Created attachment 1228815 [details] docker registry log
(In reply to Scott Dodson from comment #1) > Jianlin, > > > 1. Set openshift_dns_ip=<a-non-existing-ip>, e.g: 172.30.0.1 > > So you're saying that isn't a valid ip? That's not the kubernetes service ip? > Sorry for my typo. I was setting "openshift_dns_ip=172.30.0.2" > Can you provide the logs from the registry too? Attached.
Re-assigning to Image Registry component but reviewing the logs attached in comment #3 it doesn't look like it's actually a dns failure but a failure to connect to the api server based on this log entry time="2016-12-07T02:53:43.511149145Z" level=debug msg="invalid token: Get https://openshift-136.lab.sjc.redhat.com:443/oapi/v1/users/~: dial tcp: i/o timeout" go.version=go1.7.3 http.request.host="172.30.245.180:5000" http.request.id=80af04bb-3e33-4502-9c59-5c78c3172260 http.request.method=GET http.request.remoteaddr="10.128.0.1:40022" http.request.uri="/openshift/token?account=unused&client_id=docker&offline_token=true" http.request.useragent="docker/1.12.3 go/go1.6.2 git-commit/8b91553-redhat kernel/3.10.0-514.2.2.el7.x86_64 os/linux arch/amd64 UpstreamClient(Docker-Client/1.12.3 \\(linux\\))" instance.id=f90a06b7-512b-4633-96eb-b8517dce4b08 If it is a dns issue then it'd be the registry's dns resolver library not properly failing over from one dns server to the other.
v3.6.0-alpha.2, go v1.7.5 - it tries to use another DNS server after waiting for 20 second. Which timeout do you have for master api calls from the registry?
(In reply to Oleg Bulatov from comment #5) > v3.6.0-alpha.2, go v1.7.5 - it tries to use another DNS server after waiting > for 20 second.

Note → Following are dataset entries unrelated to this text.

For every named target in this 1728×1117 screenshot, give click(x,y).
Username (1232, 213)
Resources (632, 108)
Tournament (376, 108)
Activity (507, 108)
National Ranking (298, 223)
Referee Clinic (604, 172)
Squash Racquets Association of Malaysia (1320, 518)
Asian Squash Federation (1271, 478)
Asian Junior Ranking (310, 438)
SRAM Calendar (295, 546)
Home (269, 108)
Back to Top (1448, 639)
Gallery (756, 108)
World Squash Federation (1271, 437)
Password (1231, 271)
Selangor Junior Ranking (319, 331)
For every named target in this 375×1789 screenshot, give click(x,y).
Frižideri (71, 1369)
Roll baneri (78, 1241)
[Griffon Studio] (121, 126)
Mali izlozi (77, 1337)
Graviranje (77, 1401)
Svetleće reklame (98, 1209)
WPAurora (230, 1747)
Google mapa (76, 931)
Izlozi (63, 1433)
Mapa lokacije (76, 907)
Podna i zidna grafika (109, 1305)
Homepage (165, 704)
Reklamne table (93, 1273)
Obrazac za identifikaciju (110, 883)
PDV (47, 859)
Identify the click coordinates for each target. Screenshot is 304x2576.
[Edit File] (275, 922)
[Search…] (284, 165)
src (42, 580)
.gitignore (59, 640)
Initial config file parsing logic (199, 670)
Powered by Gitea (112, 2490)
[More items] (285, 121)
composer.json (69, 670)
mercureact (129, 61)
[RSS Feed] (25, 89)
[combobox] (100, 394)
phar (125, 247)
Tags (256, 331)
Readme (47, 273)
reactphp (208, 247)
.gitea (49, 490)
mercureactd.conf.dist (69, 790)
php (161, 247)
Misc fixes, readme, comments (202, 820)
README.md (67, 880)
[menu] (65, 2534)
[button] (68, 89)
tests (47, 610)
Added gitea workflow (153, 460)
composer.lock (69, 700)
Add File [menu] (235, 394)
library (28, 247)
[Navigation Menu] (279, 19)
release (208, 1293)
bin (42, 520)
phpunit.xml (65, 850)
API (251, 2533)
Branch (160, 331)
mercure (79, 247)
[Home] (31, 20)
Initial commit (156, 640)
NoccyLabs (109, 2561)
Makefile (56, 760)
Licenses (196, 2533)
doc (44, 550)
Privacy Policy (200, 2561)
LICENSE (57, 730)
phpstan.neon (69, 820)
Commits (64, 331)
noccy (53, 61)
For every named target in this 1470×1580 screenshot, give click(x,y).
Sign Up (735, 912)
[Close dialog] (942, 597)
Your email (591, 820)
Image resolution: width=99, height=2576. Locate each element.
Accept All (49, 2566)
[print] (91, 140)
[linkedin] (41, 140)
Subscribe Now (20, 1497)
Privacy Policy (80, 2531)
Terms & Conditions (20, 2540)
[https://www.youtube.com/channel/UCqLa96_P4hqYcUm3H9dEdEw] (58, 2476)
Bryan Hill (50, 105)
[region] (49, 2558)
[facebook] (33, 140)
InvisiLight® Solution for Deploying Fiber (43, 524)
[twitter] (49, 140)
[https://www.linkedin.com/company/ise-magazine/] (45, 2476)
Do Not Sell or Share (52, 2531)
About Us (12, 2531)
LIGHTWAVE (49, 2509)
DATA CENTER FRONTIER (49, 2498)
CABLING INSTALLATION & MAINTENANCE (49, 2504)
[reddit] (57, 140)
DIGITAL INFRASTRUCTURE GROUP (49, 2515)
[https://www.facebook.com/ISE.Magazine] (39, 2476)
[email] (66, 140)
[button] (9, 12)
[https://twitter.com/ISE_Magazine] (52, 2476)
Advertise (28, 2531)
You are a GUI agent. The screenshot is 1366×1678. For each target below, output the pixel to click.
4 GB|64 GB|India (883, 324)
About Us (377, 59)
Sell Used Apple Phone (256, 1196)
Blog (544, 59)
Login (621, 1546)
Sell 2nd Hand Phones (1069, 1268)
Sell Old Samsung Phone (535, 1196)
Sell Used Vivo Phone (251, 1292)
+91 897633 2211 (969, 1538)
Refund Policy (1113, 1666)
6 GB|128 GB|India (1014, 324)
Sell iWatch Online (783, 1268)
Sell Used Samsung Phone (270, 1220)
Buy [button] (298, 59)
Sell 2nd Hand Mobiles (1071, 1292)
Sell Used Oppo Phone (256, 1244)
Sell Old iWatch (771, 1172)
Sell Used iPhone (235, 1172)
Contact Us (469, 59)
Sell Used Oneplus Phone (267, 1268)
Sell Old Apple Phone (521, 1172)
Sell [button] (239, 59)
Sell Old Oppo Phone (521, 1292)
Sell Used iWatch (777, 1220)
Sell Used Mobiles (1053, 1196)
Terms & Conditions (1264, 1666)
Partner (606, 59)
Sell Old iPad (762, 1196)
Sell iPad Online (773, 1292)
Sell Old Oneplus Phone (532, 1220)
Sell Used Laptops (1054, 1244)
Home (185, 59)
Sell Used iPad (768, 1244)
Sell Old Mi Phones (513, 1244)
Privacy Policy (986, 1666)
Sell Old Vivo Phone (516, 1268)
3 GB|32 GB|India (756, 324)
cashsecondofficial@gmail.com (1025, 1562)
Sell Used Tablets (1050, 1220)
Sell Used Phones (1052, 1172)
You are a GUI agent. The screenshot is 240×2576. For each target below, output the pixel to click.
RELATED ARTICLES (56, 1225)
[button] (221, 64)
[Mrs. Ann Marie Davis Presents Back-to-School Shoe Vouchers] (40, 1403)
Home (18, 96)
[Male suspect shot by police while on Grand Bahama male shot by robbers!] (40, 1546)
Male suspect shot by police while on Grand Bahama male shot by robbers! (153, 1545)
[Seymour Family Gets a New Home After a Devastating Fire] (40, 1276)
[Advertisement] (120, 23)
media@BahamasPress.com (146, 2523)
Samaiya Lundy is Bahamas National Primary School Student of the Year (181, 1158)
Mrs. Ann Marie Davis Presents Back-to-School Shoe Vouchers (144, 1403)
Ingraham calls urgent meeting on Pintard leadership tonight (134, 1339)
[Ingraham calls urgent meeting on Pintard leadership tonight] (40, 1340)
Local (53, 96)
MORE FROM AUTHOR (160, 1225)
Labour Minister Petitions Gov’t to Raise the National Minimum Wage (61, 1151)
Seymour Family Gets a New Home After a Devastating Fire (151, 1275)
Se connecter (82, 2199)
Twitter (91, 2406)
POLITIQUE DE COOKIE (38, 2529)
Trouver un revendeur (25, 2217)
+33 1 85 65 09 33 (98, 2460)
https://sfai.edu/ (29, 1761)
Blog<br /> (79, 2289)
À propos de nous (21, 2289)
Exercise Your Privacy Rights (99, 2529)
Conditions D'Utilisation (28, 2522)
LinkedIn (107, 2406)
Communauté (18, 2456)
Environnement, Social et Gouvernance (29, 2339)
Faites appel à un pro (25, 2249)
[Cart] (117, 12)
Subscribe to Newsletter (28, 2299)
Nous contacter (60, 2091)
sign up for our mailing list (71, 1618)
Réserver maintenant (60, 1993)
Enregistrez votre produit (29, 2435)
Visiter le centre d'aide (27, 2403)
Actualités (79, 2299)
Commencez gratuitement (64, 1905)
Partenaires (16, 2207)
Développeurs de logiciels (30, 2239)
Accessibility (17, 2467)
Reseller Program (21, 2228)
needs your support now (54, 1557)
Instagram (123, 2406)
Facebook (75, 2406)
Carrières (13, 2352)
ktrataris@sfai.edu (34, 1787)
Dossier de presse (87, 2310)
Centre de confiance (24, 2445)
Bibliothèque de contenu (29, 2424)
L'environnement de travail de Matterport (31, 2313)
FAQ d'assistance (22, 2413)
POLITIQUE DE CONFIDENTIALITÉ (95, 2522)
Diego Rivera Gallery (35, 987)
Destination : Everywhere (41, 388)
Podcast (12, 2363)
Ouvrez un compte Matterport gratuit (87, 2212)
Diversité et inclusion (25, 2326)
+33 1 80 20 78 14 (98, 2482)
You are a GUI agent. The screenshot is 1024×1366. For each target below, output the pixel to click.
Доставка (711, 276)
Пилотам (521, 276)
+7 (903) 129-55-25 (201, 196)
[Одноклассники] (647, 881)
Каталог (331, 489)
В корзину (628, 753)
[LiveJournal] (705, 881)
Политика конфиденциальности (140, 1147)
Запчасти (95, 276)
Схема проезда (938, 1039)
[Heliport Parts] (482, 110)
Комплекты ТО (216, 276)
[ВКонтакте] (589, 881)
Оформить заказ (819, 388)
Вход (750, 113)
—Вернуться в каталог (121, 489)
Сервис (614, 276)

Which timeout do you have for master api calls from the > registry? I am not deeply familiar with the functionality between api and registry stuff, can you tell me, how to get that timeout value?
Much has probably changed in this space since 3.6, can you confirm it's still an issue in 3.9?
In 3.9, I have no way to reproduce the same scenario like the initial report in 3.4, now only dnsIP is kept in /etc/resolv.conf in pod, no way to add one more as the second nameserver. # oc rsh docker-registry-2-bhlbg sh-4.2$ cat /etc/resolv.conf nameserver 172.16.120.117 search default.svc.cluster.local svc.cluster.local cluster.local openstacklocal bb.com options ndots:5 So this scenario is not applicable for 3.9 version. But I tried some negative testing, set dnsIP to a wrong IP, then try docker login, it succeeded. # oc rsh docker-registry-2-wrcvw sh-4.2$ cat /etc/resolv.conf nameserver 172.16.120.7 search default.svc.cluster.local svc.cluster.local cluster.local openstacklocal bb.com options ndots:5 # docker login -u unused -p $(oc sa get-token builder -n openshift) 172.31.43.231:5000 Login Succeeded # openshift version openshift v3.9.0-0.16.0 kubernetes v1.9.0-beta1 etcd 3.2.8
Ok, going to close this out then. Sorry we let it sit so long. (I am surprised it works even with a completely wrong dns value).